By Senator Christine Milne, Leader of the Australian Greens
How do we build an economic system that serves the needs of people and nature, both for today and for tomorrow?
The economy is a tool; a tool we humans invented – like democracy and politics – to help govern our relationships between each other, and between ourselves and the world we live in. If our economic tools are not getting the outcomes we want, making us happy, safe, healthy, better educated and fulfilled and protecting and preparing our country for an increasingly uncertain future in a world on track to be 4 degrees warmer, then it is time our economic tools changed.
It’s clear that whilst the economy is growing, our quality of life is stagnating, our environment is suffering, and we are failing as a country to invest seriously in the things that we value, the things we need now if we are to have a better future: a fair education system where you can get a good start in life regardless of how much money you have or where you live; a zero emissions energy network that doesn’t pollute the air and drive global warming; a health system which takes care of all of us, from the state of our teeth to our state of mind.
The old parties are grounded in a belief that the economy is an end in itself, and that we have to ‘balance’ the need to care for people and the need to protect the environment against the needs of the economy.
Where the old economic right, broadly speaking, has sought to create a ‘strong’ economy and the old left sought to create a ‘fair’ economy, neither has grappled with how an economy can be strong or fair when ecological limits are being reached.
Tony Abbott’s Liberals want to pretend that we can keep going the way we did in the 1950s, exploiting resources and exploiting those worse off than we are, dismissing global warming as crap.
The Labor Party, on the one hand, wants to embrace transformative policies and the benefits they will bring; on the other hand, it wants to cling to the past. Witness its contradictory policies on pricing pollution whilst bending over backwards to expand the coal sector, expand coal seam gas and protect fossil fuel subsidies.
For most of us going about our daily lives, the new, caring and ecologically sustainable society will look very similar in most ways to the old one. Yes, it will be powered entirely by clean, renewable energy – including electric cars, buses, trains and trams – and there will be more cycleways and better designed homes and offices.
What will be different is that we will have replaced the idea that Australia’s wealth is dependent on digging-it-up, cutting-itdown and shipping-it-overseas with the knowledge that our prosperity depends at a personal and collective level on our brains, on our health, on our creativity and on a healthy environment. So how would the Greens recalibrate the economic tools? How would we make them enhance our natural, human, social, manufactured or financial capital? Markets are useful tools to achieve an outcome. The Greens adopted one in our long push to put a price on pollution through an emissions trading scheme. But markets need to be constantly evaluated against the outcomes that society and the environment require of them.
I am for growing natural, human, social, manufactured and financial capital and I am against growing global warming, species extinction, poverty, poor health, inequality, conflict and corruption.
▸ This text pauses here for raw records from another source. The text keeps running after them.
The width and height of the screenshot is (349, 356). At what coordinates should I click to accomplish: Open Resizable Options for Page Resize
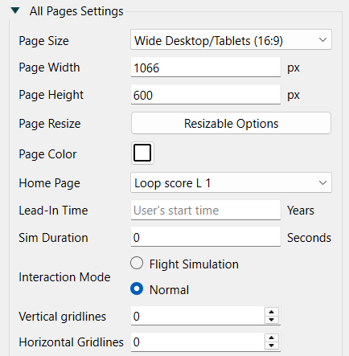231,123
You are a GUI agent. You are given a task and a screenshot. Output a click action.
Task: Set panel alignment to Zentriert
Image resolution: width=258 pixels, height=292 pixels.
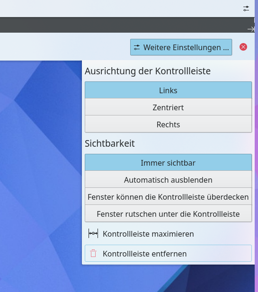coord(168,107)
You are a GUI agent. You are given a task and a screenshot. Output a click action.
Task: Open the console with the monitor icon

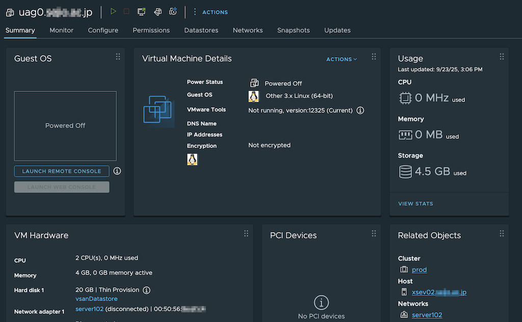[142, 12]
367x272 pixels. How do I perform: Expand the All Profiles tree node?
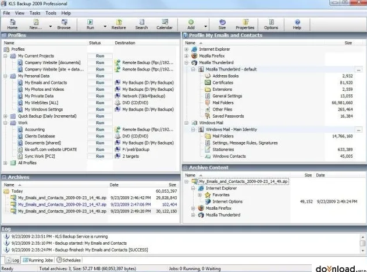[5, 163]
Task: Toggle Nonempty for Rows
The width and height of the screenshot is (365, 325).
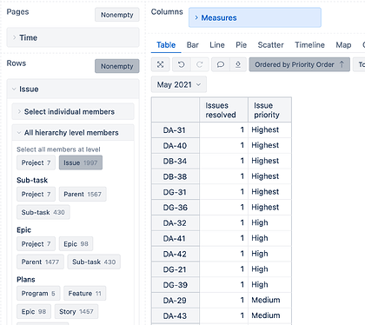Action: point(117,66)
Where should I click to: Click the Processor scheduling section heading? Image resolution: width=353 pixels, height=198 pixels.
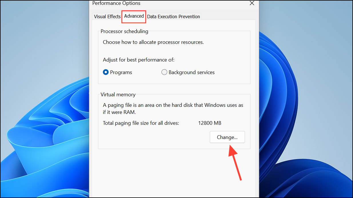tap(124, 31)
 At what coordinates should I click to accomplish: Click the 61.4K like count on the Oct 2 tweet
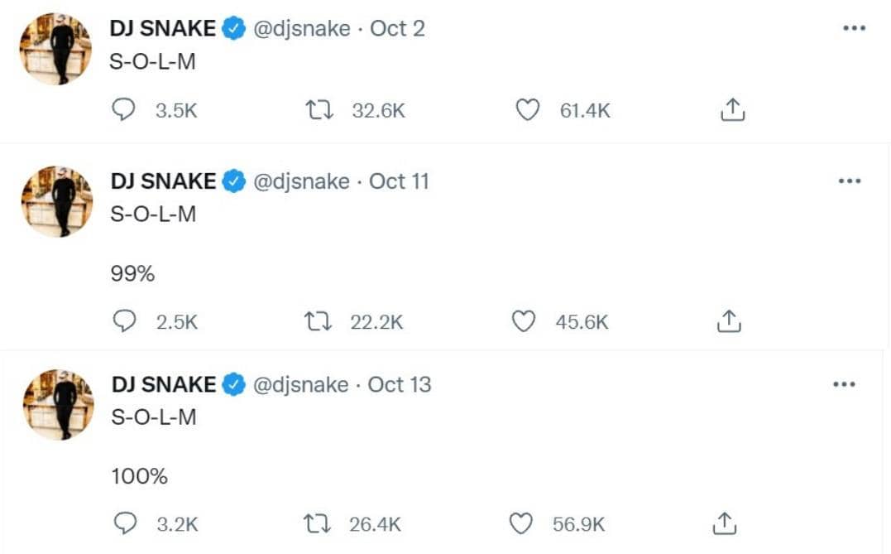[x=585, y=108]
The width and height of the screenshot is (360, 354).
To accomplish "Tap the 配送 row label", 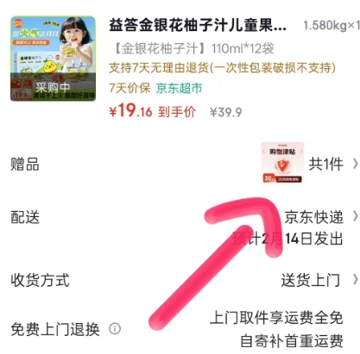I will coord(25,217).
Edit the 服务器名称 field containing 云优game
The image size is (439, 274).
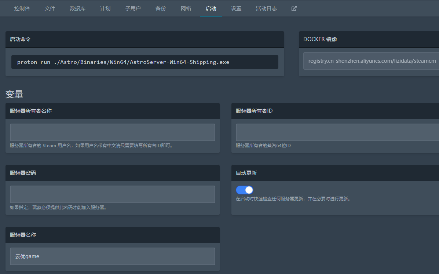[112, 256]
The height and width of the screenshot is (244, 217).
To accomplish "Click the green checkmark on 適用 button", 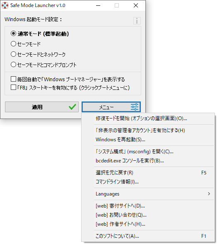I will click(x=72, y=107).
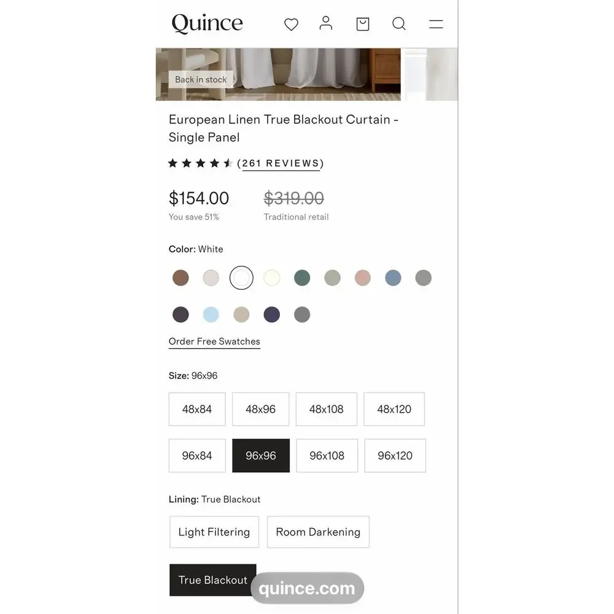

If economic growth as it is currently measured isn’t actually making us happier, healthier, cleverer or safer then it isn’t real growth. If we are growing our economy in defiance of physical limits, that isn’t real growth: it’s a confidence trick.
On the other hand, if people are getting happier and healthier; if we’re protecting and restoring the environment which sustains us; if our schools, universities and research institutions are thriving; if we’re helping unemployed people find worthwhile jobs and we’re addressing structural inequities such as illiteracy; surely that is real growth, regardless of what our GDP numbers show.
GDP measures what we make and consume, not who we are (our human and social capital) or where we live (our natural capital). It ignores work done in the home and volunteer work across society. It disregards the entrenched gap between rich and poor. It loves a catastrophe like a car accident or the Queensland floods because they generate economic activity, regardless of the human cost.
GDP is useful for its purpose – for predicting tax revenues, for example – but it cannot be seen as the definition of our progress as a nation.
In short, the Greens do want to see growth, but growth in quality of life, growth in equality of society, and growth that plans for the long term.
We can make this vision a reality, but only if we recognise that the economy needs to serve the needs of people and nature, not the other way around.